Rhea County Courthouse
1475 Market St
Dayton, Tennessee 37321
The Evolution of Justice
In March of 1925, the state of Tennessee passed the Butler Act, which banned the teaching of evolution in schools. The nascent American Civil Liberties Union objected. The civil rights organization enlisted John Scopes, a local high school science teacher, to challenge the law. Scopes was then arrested for teaching evolution, and he went on trial in the summer of 1925.

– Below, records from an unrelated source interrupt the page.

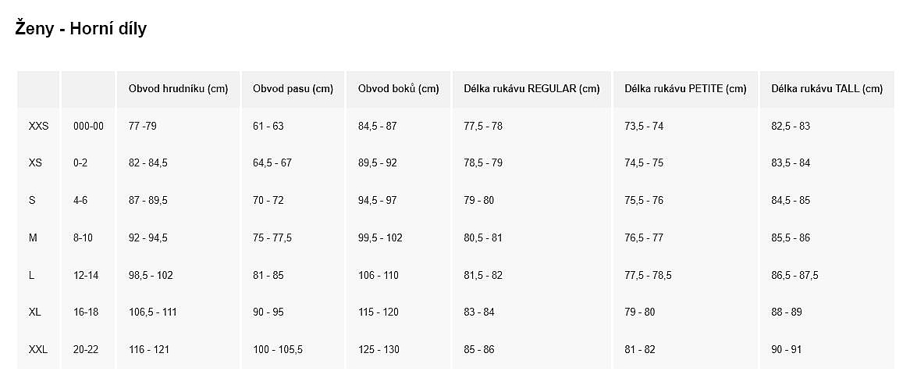Image resolution: width=910 pixels, height=382 pixels.
Task: Click the "Obvod boků (cm)" header cell
Action: tap(398, 89)
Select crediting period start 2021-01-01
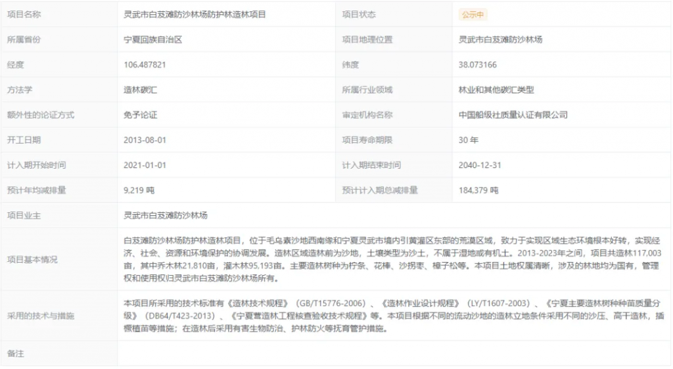673x369 pixels. point(145,165)
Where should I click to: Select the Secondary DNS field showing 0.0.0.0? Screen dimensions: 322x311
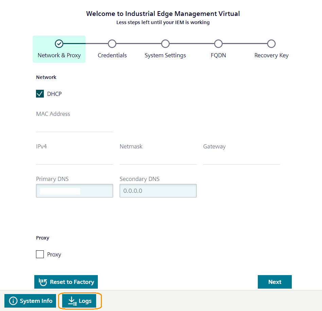158,190
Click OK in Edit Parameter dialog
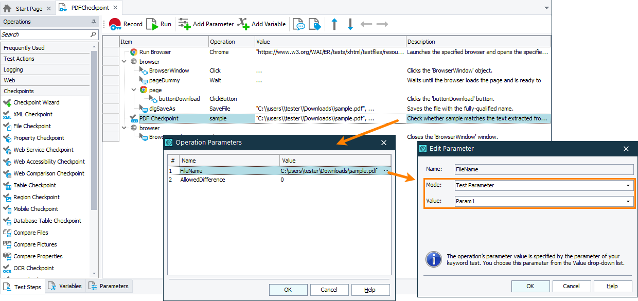 [530, 286]
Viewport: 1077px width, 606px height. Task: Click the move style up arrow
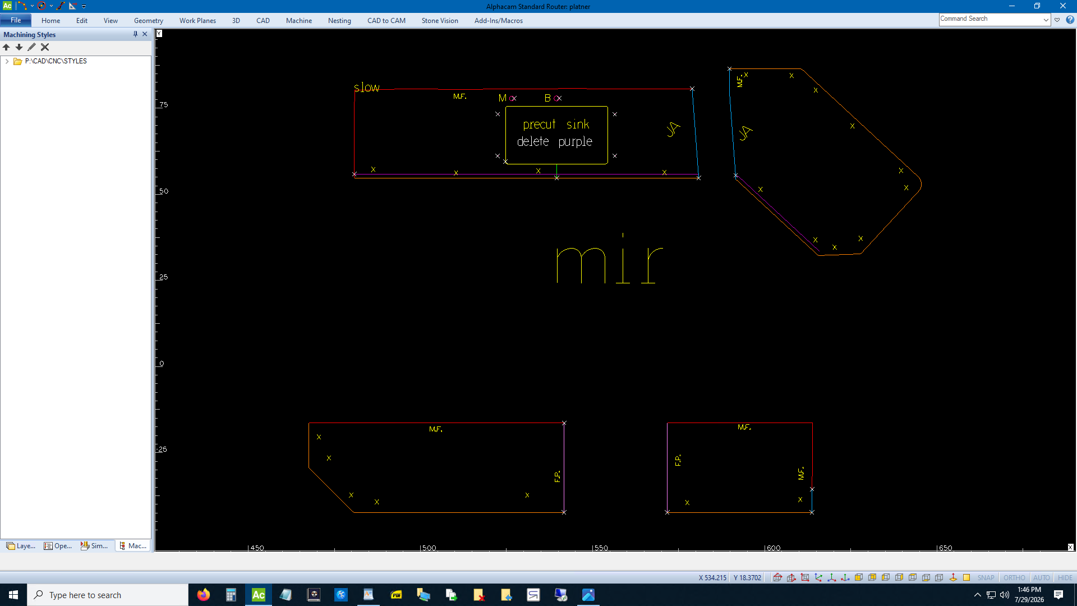coord(7,47)
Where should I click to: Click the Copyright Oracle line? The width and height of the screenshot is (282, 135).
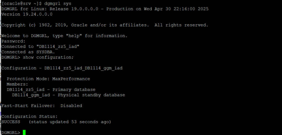pyautogui.click(x=105, y=25)
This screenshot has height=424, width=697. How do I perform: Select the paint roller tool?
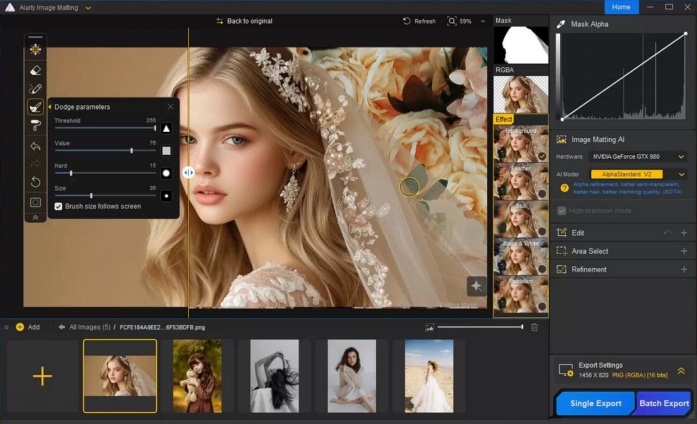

The trial was a national sensation, the first to be broadcast live on radio. Taking place at the Rhea County Courthouse in Dayton, Tennessee, it featured two of the leading advocates of the day. Clarence Darrow, on behalf of the ACLU, was seeking to show that the law was unconstitutional, as it went against the separation of church and state. William Jennings Bryan, a noted orator, and former presidential candidate argued the state’s case. Scopes was found guilty and fined $100, although that verdict was reversed by a higher court. However, the Butler Act itself was deemed constitutional by the Tennessee Supreme Court. Nonetheless, the debate surrounding the trial effectively discouraged states from prohibiting the teaching of evolution, thus cementing its significance in U.S. history.
The courthouse itself is a restored Romanesque Revival-Italian villa-style courthouse built in 1891. The Scopes Trial courtroom contains the original judge’s bench, four tables, jury chairs, and spectator seats. In the basement, a newly-refurbished museum showcases exhibits and touchscreens serving to educate visitors on the context of the trial.